Saturday 22 April 2023

Knowing Oneness

The Rebel Worlds.

"Make oneness." (p. 369)

"Be not afraid of the strangers with single bodies. Terrible are their powers, but those We can someday learn to wield like them if we choose. Rather pity that race, who are not beasts but can think, and thus know that they will never know oneness." (p. 520)

Thus begins and ends The Rebel Worlds. Thus also, a Didonian first becomes self-conscious, then reflects on humanity.

"Who sees all beings in his own Self, and his own Self in all beings, loses all fear.
"When a sage sees this great Unity and his Self has become all beings, what delusion and what sorrow can ever be near him?"
-Juan Mascaro (trans.), Isa Upanishad IN The Upanishads (Harmondsworth, Middlesex, 1984), p. 49.

"'An invisible and subtle essence is the Spirit of the whole universe. That is Reality. That is Truth. THOU ART THAT.'"
-Chandogya Upanishad IN op. cit., p. 118.

Human beings can know a greater unity than that of the Didonians. 

I have one philosophical disagreement with Vedanta: sages realize their identity with the essence of the universe but that essence is conscious of itself only through human beings and other conscious organisms. Before the evolution of such organisms, THAT was pre-conscious. I think.

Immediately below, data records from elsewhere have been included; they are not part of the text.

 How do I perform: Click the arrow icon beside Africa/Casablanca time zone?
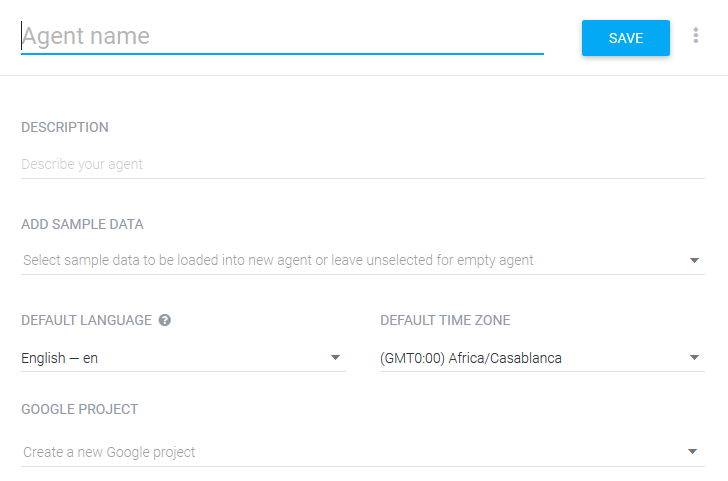pos(694,358)
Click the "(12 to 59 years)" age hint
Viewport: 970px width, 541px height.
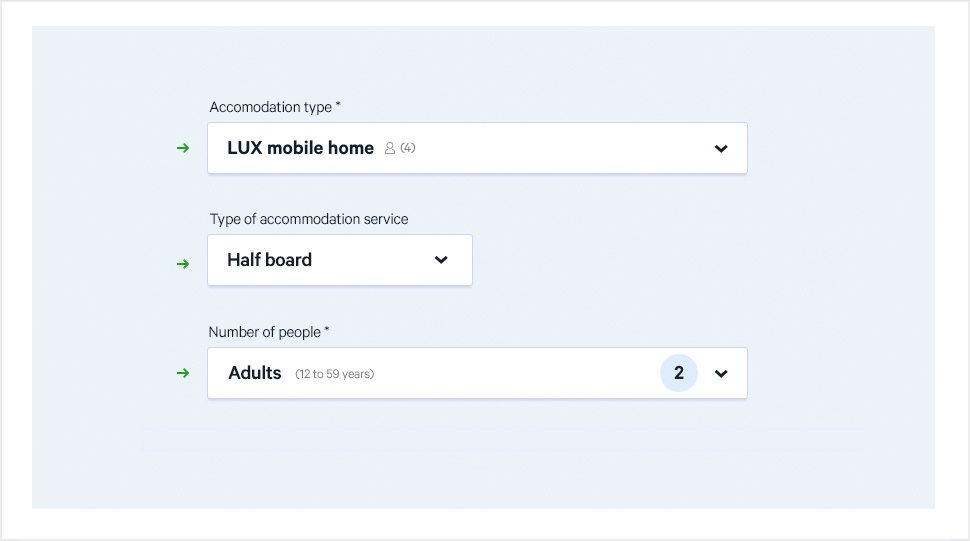334,374
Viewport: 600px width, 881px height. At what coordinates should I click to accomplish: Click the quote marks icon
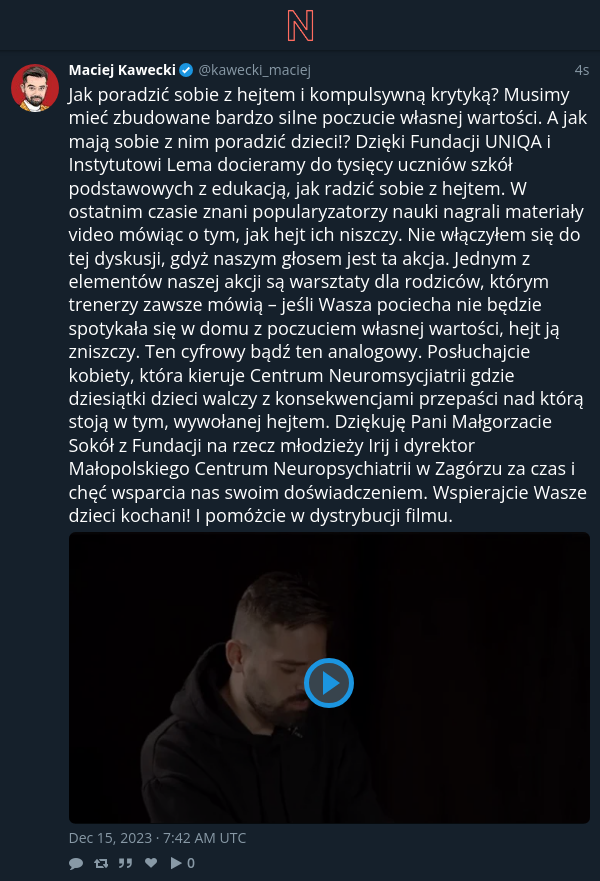point(126,863)
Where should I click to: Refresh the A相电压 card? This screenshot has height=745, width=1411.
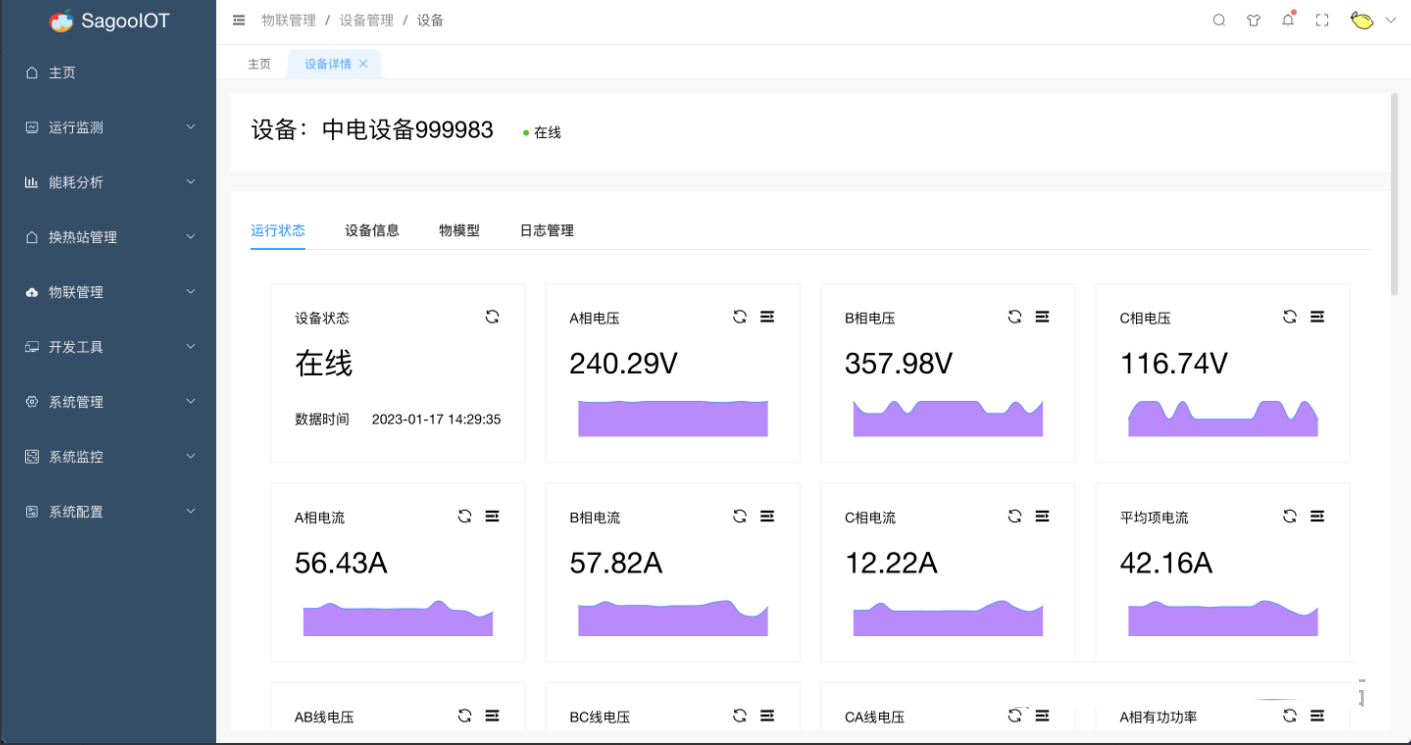[740, 317]
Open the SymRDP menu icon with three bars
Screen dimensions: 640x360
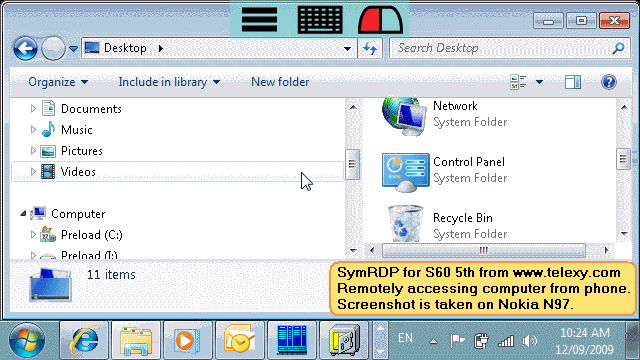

(I might be having computer problems so don't be surprised if I am off-line for a while.)

6 comments:

S.M. Stirling said...

I'd say the point of consciousness is increasing individuation.

paulshackley2017@gmail.com said...

Agreed. Consciousness is not diffuse.

Sean M. Brooks said...

Kaor, to Both!

Now I'm wondering how plausible it would be for a tribodied Didonian to be conscious if heesh's self awareness depends on the varying combinations of heesh's units.

Ad astra! Sean

paulshackley2017@gmail.com said...

Sean,

Even changing one unit generates a very different personality.

Paul.

S.M. Stirling said...

Didonians are sort or the ultimate 'plug-in' consciousness...

Sean M. Brooks said...

Kaor, Mr. Stirling!

But so complicated and easy to "disrupt" in its earliest days if a single bodied intelligent species had evolved on Dido. As Flandry said, such a race would have made short work of the tribodied form when it was still clumsy and primitive.